▶ **Registros de datos**
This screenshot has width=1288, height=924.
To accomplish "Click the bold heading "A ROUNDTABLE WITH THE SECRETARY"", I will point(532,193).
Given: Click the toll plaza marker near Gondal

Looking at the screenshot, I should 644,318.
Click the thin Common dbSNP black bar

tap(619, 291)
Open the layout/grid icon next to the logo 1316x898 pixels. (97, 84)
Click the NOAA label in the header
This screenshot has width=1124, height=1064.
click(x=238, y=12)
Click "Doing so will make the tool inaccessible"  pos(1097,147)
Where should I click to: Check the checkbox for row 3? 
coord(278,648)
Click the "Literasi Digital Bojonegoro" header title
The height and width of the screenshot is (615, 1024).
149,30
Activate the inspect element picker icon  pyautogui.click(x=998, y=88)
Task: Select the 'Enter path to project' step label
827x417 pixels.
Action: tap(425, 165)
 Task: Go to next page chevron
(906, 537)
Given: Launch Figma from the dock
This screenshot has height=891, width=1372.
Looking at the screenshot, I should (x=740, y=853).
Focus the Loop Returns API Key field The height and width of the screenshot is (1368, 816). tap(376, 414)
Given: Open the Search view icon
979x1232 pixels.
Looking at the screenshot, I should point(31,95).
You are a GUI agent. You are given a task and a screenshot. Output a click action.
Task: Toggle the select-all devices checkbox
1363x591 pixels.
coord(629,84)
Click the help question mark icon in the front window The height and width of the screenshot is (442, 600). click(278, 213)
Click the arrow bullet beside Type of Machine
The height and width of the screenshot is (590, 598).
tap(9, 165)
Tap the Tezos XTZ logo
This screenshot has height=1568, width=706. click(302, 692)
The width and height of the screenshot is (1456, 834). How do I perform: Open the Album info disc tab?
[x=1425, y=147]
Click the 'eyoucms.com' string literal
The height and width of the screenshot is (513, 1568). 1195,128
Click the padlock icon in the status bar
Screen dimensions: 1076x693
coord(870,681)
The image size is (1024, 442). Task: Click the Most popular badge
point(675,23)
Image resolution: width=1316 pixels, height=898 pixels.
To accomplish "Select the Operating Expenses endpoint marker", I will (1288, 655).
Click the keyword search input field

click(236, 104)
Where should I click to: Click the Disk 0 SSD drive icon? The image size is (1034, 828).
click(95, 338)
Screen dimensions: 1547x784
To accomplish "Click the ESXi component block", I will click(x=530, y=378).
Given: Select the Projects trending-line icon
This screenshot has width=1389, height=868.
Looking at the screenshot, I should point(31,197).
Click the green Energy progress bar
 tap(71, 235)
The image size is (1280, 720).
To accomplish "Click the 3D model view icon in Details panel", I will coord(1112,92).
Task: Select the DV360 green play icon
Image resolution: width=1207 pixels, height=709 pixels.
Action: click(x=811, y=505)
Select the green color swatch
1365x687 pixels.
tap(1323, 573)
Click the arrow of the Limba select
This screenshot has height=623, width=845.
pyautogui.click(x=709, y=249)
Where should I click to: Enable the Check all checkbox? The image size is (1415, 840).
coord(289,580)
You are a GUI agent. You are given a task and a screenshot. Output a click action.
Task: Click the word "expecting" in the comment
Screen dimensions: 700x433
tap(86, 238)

▶ **Qué se espera**
Enumera todas las líneas del listado en las que aparece la palabra "field".

▶ **La respuesta**
Focus the Loop Returns API Key field The height and width of the screenshot is (1368, 816). tap(376, 414)
Click the keyword search input field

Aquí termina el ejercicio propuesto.